Carta a los italianos
Toda la historia da testimonio del desdén italiano por las aventuras de guerra. En las grandes horas del Renacimiento, las ciudades de la península, a pesar de las continuas batallas, se ponían de acuerdo para reducir al mínimo las pérdidas humanas. Fueron necesarias las despiadadas hordas que bajaron de Francia y Alemania para borrar este brillante esbozo de una comunidad europea donde el arte de vivir prevalecía sobre el arte de la guerra, y los valores de la civilización sobre las fantasías de la agresividad militar. En los peores momentos del siglo XX, ni siquiera las fanfarronadas del Duce escaparon a la ironía de sus compatriotas y a la resistencia de algunos de ellos. Y precisamente porque los europeos sabemos bien hasta qué punto -cultural, estética y moralmente- el humanismo reinventado en el siglo XV aborrece los furores belicosos, nos conmueve e impresiona el ejemplo italiano. De pronto, sin desaliento, pánico ni recriminación, un pueblo en lágrimas, pero digno y recogido, se eleva a la altura del deber. Ha comprendido que sus carabinieri han sido asesinados en una tierra lejana porque Italia ha enseñado a Europa el arte y la dulzura de vivir juntos en una sociedad civil, escapando a la ley despótica y el chantaje terrorista. Para reconstruir Irak e instaurar un mínimo de democracia, hay que garantizar a los ciudadanos un nivel elemental de seguridad. Los carabinieri han muerto por la paz, y toda Italia parece haberlo entendido. Resiste. No se doblega ante los asesinos. No retira a sus hombres. Italia está por delante de otros países, entre ellos el mío, Francia, tan dispuesto a dar lecciones a los vecinos. Cuando en Bagdad saltaron por los aires las sedes de la ONU y de la Cruz Roja, Ginebra denunció -y con razón- un 11 de septiembre de Naciones Unidas y las ONG.

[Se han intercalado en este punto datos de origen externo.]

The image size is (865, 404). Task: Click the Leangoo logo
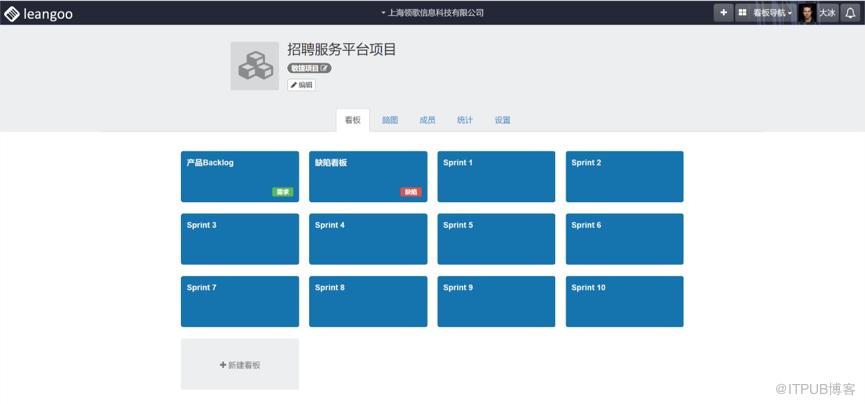tap(39, 13)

Los atentados siempre tienen como objetivo la población civil, porque golpean a todos los que acuden en su ayuda. Las primeras víctimas de los terroristas iraquíes son los iraquíes. Sabotear los conductos para quitar el agua a los niños y abatir a los guardianes de una frágil seguridad significa aterrorizar a la gente corriente. Alessandro Carrisi, el más joven de los carabinieri, "hizo cosas maravillosas por los niños iraquíes", dice su hermana. Ha sido asesinado. Expulsar a "los extranjeros" es intentar restablecer el dominio de los más crueles. ¿Abandonará Europa a todo un pueblo a la ley de las bombas humanas? Italia dice que no. No quiere que sus hijos hayan muerto en vano. Pero, en nuestro Viejo Continente, parece bastante sola. El instante sublime en el que una nación conmemora a los mejores de entre los suyos desaparecerá, y las disputas propias de las buenas democracias retomarán su curso. Pero no olvidemos que el sacrificio de los militares italianos se hace oir más allá de las fronteras y habla a todos aquellos, cristianos o musulmanes, judíos o ateos, que se atreven a mirar al terrorismo de arriba abajo, en la verdad cruel de su obscenidad y su ferocidad. No, vuestros soldados no han muerto en vano. Han formado una barrera contra una barbarie nihilista dotada de una fuerza devastadora que en Manhattan se reveló tan terrible en potencia como el arma nuclear. "Que se corte la electricidad y se abandone el petróleo en los pozos. Que la vida civil se detenga. Al final, la ocupación fracasará": así describió Joseph Samaha hace dos meses (en el libanés As
Safir) la "mentalidad de la destrucción" que golpeó en Nasiriya. Diecinueve de los vuestros han caído en el campo de la libertad. No, Italia no está sola. Está delante, de pie.